Sean McAllister and Pierre Desprez found that the compound cannabidiol was capable of switching off the gene responsible for metastasis in many kinds of aggressive cancers without producing the psychoactive properties of the cannabis plant.
McAllister and Desprez first detected its potential five years ago after they found that the compound stopped the proliferation of human breast cancer cells in the laboratory, according to a paper published in the journal Molecular Cancer Therapeutics.
Since then, the pair also found a similar effect in mice. They say that they will soon publish another animal study that will support and expand these results further.

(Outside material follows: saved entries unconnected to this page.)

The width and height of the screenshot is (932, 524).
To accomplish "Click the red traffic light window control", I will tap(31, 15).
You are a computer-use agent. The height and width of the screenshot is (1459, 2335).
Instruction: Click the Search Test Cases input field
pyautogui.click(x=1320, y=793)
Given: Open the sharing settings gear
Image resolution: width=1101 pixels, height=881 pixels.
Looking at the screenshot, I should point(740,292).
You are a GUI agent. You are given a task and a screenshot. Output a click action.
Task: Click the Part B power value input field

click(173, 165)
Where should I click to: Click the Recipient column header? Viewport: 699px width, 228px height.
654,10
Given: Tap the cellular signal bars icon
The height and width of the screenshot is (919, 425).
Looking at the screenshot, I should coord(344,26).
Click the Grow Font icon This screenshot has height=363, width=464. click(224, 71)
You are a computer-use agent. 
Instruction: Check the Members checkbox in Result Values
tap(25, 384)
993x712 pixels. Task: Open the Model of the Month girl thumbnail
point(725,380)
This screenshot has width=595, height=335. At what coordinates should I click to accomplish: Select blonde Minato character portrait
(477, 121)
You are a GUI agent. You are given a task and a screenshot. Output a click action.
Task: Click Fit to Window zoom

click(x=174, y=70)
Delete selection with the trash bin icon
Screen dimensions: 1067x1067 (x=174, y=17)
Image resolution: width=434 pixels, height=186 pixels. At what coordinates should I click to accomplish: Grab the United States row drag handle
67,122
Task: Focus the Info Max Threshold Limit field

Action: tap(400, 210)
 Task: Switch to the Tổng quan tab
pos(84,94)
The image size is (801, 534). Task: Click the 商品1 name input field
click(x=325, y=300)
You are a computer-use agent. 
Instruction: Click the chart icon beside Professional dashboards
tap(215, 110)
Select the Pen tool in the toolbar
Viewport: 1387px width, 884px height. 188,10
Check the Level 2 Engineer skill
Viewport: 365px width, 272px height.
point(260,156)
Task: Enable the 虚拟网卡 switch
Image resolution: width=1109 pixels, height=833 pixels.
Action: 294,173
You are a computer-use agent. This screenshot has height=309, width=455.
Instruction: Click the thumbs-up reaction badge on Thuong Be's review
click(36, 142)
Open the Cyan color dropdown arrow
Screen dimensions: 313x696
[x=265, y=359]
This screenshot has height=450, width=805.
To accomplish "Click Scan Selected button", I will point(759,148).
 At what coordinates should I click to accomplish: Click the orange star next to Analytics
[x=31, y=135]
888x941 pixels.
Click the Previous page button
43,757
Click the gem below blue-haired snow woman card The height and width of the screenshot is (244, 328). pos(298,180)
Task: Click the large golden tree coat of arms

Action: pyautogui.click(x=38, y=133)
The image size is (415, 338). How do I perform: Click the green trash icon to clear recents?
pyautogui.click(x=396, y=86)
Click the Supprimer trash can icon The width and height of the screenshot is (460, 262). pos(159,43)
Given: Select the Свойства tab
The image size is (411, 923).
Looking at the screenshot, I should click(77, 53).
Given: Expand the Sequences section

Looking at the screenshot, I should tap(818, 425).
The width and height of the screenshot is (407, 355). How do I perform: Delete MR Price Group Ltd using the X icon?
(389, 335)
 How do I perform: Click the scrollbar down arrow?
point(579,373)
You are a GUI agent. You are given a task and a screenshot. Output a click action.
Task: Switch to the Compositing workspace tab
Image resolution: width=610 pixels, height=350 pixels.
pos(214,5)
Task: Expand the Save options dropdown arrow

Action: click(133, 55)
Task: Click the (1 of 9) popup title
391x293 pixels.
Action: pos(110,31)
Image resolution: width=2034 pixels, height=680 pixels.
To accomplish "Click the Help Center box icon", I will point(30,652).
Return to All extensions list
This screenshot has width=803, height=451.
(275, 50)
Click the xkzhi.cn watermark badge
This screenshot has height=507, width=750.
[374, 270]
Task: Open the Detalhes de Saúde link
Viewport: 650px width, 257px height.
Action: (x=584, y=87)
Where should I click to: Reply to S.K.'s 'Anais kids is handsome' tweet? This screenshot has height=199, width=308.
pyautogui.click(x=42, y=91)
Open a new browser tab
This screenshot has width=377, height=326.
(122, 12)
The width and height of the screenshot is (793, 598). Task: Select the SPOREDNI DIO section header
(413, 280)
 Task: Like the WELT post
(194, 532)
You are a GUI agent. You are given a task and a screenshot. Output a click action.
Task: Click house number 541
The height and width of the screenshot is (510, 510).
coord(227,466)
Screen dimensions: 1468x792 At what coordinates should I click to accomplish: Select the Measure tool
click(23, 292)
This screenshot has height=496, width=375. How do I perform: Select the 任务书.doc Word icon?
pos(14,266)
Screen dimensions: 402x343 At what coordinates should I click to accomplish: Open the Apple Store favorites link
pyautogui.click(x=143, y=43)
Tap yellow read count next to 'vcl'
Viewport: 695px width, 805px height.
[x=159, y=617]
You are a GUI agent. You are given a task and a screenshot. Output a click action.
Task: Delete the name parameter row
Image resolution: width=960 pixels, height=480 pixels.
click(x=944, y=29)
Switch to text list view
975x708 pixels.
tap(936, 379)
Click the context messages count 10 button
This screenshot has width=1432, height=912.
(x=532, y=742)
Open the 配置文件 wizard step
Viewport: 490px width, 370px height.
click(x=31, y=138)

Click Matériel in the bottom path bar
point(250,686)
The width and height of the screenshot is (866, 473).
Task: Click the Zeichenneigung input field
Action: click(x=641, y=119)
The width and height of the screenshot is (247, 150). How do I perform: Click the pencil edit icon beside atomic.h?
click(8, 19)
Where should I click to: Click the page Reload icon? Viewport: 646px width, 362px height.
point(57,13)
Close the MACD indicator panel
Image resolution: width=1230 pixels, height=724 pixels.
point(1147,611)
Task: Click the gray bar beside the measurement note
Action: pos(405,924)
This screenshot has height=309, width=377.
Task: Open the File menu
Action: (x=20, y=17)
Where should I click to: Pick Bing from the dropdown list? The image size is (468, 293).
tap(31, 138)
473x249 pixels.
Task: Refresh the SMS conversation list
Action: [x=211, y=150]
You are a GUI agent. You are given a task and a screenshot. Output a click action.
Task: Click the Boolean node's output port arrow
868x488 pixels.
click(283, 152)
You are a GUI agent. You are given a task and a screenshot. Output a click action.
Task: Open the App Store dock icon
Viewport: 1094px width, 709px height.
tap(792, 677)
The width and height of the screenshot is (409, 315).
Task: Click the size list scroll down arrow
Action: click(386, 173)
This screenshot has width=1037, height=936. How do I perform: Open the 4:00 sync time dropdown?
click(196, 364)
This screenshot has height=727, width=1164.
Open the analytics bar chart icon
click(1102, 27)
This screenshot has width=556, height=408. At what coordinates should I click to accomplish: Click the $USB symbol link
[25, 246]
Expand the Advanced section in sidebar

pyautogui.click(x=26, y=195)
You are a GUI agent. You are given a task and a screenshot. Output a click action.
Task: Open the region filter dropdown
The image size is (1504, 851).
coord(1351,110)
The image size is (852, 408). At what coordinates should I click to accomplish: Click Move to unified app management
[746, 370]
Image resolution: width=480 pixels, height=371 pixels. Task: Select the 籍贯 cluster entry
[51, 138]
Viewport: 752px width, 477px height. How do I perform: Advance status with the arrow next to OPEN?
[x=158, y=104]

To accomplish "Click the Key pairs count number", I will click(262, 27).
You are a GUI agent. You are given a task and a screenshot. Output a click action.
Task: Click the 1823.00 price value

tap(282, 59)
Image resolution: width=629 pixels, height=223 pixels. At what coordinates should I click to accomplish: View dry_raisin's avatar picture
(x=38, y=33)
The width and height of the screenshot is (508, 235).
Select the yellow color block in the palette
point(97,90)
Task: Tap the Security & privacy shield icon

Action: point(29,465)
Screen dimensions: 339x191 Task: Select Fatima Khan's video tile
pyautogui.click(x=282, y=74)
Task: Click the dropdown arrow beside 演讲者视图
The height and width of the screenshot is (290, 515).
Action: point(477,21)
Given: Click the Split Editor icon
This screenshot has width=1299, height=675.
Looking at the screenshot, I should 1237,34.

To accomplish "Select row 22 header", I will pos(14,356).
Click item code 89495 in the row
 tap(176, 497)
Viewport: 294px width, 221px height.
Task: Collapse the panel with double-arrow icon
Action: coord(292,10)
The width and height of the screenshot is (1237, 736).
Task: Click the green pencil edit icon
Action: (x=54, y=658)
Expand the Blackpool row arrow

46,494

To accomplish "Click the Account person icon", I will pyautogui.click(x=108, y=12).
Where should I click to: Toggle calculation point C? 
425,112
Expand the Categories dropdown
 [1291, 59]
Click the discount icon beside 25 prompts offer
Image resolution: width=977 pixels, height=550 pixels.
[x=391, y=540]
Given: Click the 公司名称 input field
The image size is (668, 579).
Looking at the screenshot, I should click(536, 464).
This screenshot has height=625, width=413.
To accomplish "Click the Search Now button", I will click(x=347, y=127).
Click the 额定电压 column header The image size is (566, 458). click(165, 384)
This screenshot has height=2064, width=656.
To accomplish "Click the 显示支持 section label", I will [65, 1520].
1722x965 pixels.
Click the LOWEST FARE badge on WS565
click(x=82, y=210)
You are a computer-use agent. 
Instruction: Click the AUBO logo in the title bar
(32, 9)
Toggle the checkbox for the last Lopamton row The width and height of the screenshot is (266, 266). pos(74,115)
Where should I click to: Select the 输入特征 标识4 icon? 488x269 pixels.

"The preclinical trial data is very strong, and there's no toxicity. There's really a lot or research to move ahead with and to get people excited," McAllister told the San Francisco Chronicle.
However they noted that while there is still a lot more research to be done before their findings could be turned into a pill, they are already developing human clinical trials, hoping to test the drug in combination with current therapies, like chemotherapy.
Desprez, a molecular biologist, spent years studying ID-1, the gene that causes cancer to spread, and McAllister had discovered the cannabidiol or CBD had anti-cancer potential.
Afterwards, they collaborated by combining CBD and cells containing high levels of ID-1 in a petri dish. "What we found was that his Cannabidiol could essentially 'turn off' the ID-1," Desprez told the Huffington Post. The cells stopped spreading and returned to normal," Desprez told Huffington Post.
"We started by researching breast cancer," said Desprez. "But now we've found that Cannabidiol works with many kinds of aggressive cancers--brain, prostate--any kind in which these high levels of ID-1 are present."
The pair hopes that clinical trials will begin immediately. They say that they have found no toxicity in the animals they've tested and that cannabidiol is already used in humans for a variety of other ailments, like relieve anxiety and nausea, without producing the "high" associated with THC.